Contre l’extrême droite, «ni oubli ni pardon»
Contre l’extrême droite, «ni oubli ni pardon»
Après la mort de Clément Méric, le 5juin, syndicats, partis politiques et associations étaient à nouveau dans la rue ce week-end pour dénoncer la montée de l’extrême droite.
«Ni oubli ni pardon!» tel était le slogan scandé par des centaines de militants antifascistes, dans les rues de Paris, hier après-midi. Ici et là quelques fumigènes, tandis que le défilé résonnait au rythme des «No pasaran». Associations, partis politiques de gauche et syndicats n’ont pas hésité à défiler pour ne pas oublier que le 5juin dernier, Clément Méric tombait sous les coups de membres de groupuscules d’extrême droite. Un véritable cri de colère pour certains, un cri d’alerte pour d’autres. Parmi eux, Jacques Archambeaud a décidé de venir en «simple citoyen». «Cela fait vingt ans qu’on laisse prospérer des idées xénophobes en France», dénonce-t-il. «Il est très grave qu’en 2013 des gens puissent s’affirmer ouvertement racistes. Le contexte général permet cela. Le phénomène s’est même radicalisé depuis les manifestations anti-mariage (pour tous– NDLR). Il faut accepter que nos sociétés actuelles soient mixtes et évoluent», ajoute-t-il.
Chien couché
Pour les associations présentes hier, l’enjeu était aussi d’alerter les pouvoirs publics sur le terreau social qui permet aux idées fascistes de se développer dans le pays. «Il faut que les élus œuvrent pour le changement qu’ils ont promis. Sinon cela participe à faire émerger l’idée du “tous pourris”», explique Pierre Tartakowsky, président de la Ligue des droits de l’homme. «L’extrême droite est un peu comme un chien couché, il devient dangereux dès qu’on lâche la bride.

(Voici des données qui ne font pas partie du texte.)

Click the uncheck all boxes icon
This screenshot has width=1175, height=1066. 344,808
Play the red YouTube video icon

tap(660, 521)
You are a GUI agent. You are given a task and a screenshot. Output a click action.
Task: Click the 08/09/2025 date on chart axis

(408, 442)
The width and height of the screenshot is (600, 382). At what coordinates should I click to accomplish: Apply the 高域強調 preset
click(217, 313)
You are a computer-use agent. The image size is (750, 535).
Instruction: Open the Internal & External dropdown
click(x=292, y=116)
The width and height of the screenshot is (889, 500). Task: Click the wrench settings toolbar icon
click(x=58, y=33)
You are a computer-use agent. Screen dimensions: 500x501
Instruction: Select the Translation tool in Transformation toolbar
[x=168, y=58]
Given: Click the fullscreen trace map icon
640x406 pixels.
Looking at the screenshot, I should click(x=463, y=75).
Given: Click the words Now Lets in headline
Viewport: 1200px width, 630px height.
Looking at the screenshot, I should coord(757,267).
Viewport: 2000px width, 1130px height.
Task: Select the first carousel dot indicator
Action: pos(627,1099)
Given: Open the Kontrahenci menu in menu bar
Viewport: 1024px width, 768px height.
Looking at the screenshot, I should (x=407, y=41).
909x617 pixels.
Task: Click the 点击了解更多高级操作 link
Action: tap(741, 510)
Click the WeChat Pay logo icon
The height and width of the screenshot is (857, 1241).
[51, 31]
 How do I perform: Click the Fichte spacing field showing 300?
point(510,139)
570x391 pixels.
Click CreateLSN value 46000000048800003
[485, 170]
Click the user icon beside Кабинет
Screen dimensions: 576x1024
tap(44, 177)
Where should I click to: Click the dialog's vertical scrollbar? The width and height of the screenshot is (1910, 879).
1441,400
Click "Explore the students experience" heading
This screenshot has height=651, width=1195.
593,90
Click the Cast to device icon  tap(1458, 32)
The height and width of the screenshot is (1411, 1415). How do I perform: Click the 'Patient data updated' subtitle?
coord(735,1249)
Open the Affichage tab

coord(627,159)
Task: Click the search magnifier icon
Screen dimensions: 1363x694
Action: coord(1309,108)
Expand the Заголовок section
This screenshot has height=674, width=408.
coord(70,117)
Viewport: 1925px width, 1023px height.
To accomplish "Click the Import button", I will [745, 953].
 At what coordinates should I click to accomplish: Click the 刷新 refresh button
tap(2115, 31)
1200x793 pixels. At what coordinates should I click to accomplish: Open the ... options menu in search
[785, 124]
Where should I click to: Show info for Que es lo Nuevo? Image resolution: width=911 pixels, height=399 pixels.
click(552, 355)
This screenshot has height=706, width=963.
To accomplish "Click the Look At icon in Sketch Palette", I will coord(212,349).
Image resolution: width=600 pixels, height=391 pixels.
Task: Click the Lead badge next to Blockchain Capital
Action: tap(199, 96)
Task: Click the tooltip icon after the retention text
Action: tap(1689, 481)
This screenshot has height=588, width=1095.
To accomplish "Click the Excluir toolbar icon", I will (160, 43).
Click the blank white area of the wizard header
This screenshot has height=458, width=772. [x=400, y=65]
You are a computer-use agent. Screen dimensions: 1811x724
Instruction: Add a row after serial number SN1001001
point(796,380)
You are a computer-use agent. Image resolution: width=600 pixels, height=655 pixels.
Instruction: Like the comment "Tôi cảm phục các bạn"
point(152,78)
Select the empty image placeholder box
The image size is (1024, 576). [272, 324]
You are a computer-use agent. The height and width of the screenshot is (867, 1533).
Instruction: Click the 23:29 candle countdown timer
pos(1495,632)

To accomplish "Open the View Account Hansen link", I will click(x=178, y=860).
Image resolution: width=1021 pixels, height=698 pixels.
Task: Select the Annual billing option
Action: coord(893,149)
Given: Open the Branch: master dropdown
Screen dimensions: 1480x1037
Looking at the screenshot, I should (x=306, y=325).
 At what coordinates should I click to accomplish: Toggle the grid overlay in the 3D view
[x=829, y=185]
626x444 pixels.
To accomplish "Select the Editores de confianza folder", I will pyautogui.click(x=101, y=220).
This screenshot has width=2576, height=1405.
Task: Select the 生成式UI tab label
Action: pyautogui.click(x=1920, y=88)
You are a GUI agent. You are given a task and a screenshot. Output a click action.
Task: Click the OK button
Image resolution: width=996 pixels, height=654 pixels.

Les derniers événements démontrent que cette bride a été lâchée», ajoute-t-il.
Pour certains, cette journée de mobilisation pourrait bien s’annoncer comme le premier pas d’un nouveau combat: dire «stop au fascisme». Selon Bernadette Hétier, coprésidente du Mrap, «il est important qu’il y ait d’autres manifestations après celle-ci afin d’alerter la population sur nos inquiétudes: le rejet de l’autre, l’instrumentalisation de la misère sociale. Il faut donc que le mouvement dure et s’amplifie».
Une cinquantaine de rassemblement en province
[A Cran-Gevrier, près d'Annecy, des représentants du PCF, du PG, de la Chaîne Humaine contre les haines, de la LDH (Ligue des Droits de l'Homme), de l'ATF (Association des Tunisiens de France) et des habitants de Cran-Gevrier ont rendu hommage à Clément Méric à la stèle dédié à Jean Moulin, lui aussi assassiné par les nazis. ]
Cette journée contre l’extrême droite dédiée à Clément Méric a trouvé écho dans les grandes villes de France, notamment à Nîmes, Marseille, Toulouse, Rennes, Montpellier et Clermont-Ferrand. À Lyon, un millier de personnes avaient répondu présent autour du collectif Vigilance 69, une association qui lutte contre l’extrême droite. Cette dernière dénonce 13actes violents à caractère fasciste depuis le début de l’année 2013, et plus de 40agressions depuis 2010 dans la troisième ville de France.